_Your goal:_
Reproduce the article below on the Bell 47 helicopter word for word, from start to finish.

_Passage provided:_

By: Bob Petite | May 31, 2013

Published on: May 31, 2013
Estimated reading time 11 minutes, 44 seconds.

Although the Bell 47 was the first helicopter in the world to receive civil certification, it wasn’t the model that the Bell Aircraft Corp. had originally intended to put forward.

Most rotorcraft professionals and enthusiasts know the first helicopter to ever receive civil certification was Bell Aircraft Corp.’s Model 47 (see p.124, Vertical, April-May 2010). However, what many may not know is that getting the Bell 47 certificated was not the original plan of company president Lawrence D. (Larry) Bell and his team of aircraft engineers.

Best Laid Plans

As the Second World War came to an end in 1945, most producers of military aircraft in the United States saw the cancellation of their lucrative government contracts. The Bell Aircraft Corp. of Niagara Falls, N.Y., was one of many companies that felt the repercussions of those cancellations. Part of the company’s survival during this period was not only due to its experimental rocket-powered aircraft (the famed Bell X-1) program, but also to its new helicopter development programs.

_Data provided:_

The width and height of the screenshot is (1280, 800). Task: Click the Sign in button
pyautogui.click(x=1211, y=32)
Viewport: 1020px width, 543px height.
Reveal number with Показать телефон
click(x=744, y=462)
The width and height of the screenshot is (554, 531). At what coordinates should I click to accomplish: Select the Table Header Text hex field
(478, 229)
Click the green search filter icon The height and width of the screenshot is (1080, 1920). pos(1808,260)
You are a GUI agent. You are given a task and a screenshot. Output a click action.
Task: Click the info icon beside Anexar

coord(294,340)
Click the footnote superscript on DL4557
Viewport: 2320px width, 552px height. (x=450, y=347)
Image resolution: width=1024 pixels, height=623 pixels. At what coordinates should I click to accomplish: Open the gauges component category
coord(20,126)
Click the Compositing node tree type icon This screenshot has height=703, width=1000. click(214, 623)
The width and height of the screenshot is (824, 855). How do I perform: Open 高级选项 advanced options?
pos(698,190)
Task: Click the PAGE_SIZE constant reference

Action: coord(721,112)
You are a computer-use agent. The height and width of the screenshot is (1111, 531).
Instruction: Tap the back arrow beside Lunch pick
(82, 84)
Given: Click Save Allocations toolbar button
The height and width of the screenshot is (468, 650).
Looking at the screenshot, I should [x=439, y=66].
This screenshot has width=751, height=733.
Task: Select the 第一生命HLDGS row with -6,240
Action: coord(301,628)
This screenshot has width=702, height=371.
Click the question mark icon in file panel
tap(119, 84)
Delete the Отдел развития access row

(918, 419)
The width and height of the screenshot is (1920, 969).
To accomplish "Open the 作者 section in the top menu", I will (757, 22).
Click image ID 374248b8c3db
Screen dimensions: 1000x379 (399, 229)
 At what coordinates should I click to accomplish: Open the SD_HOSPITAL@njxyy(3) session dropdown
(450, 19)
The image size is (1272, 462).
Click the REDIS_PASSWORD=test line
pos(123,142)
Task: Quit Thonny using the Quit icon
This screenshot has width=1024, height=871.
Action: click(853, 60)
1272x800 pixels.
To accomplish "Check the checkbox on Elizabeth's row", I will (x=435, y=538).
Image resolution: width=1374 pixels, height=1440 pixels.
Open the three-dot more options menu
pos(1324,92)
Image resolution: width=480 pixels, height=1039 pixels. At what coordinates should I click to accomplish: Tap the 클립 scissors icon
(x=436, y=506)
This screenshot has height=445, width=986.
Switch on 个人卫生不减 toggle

_Correct result:_
By: Bob Petite | May 31, 2013

Published on: May 31, 2013
Estimated reading time 11 minutes, 44 seconds.

Although the Bell 47 was the first helicopter in the world to receive civil certification, it wasn’t the model that the Bell Aircraft Corp. had originally intended to put forward.

Most rotorcraft professionals and enthusiasts know the first helicopter to ever receive civil certification was Bell Aircraft Corp.’s Model 47 (see p.124, Vertical, April-May 2010). However, what many may not know is that getting the Bell 47 certificated was not the original plan of company president Lawrence D. (Larry) Bell and his team of aircraft engineers.

Best Laid Plans

As the Second World War came to an end in 1945, most producers of military aircraft in the United States saw the cancellation of their lucrative government contracts. The Bell Aircraft Corp. of Niagara Falls, N.Y., was one of many companies that felt the repercussions of those cancellations. Part of the company’s survival during this period was not only due to its experimental rocket-powered aircraft (the famed Bell X-1) program, but also to its new helicopter development programs.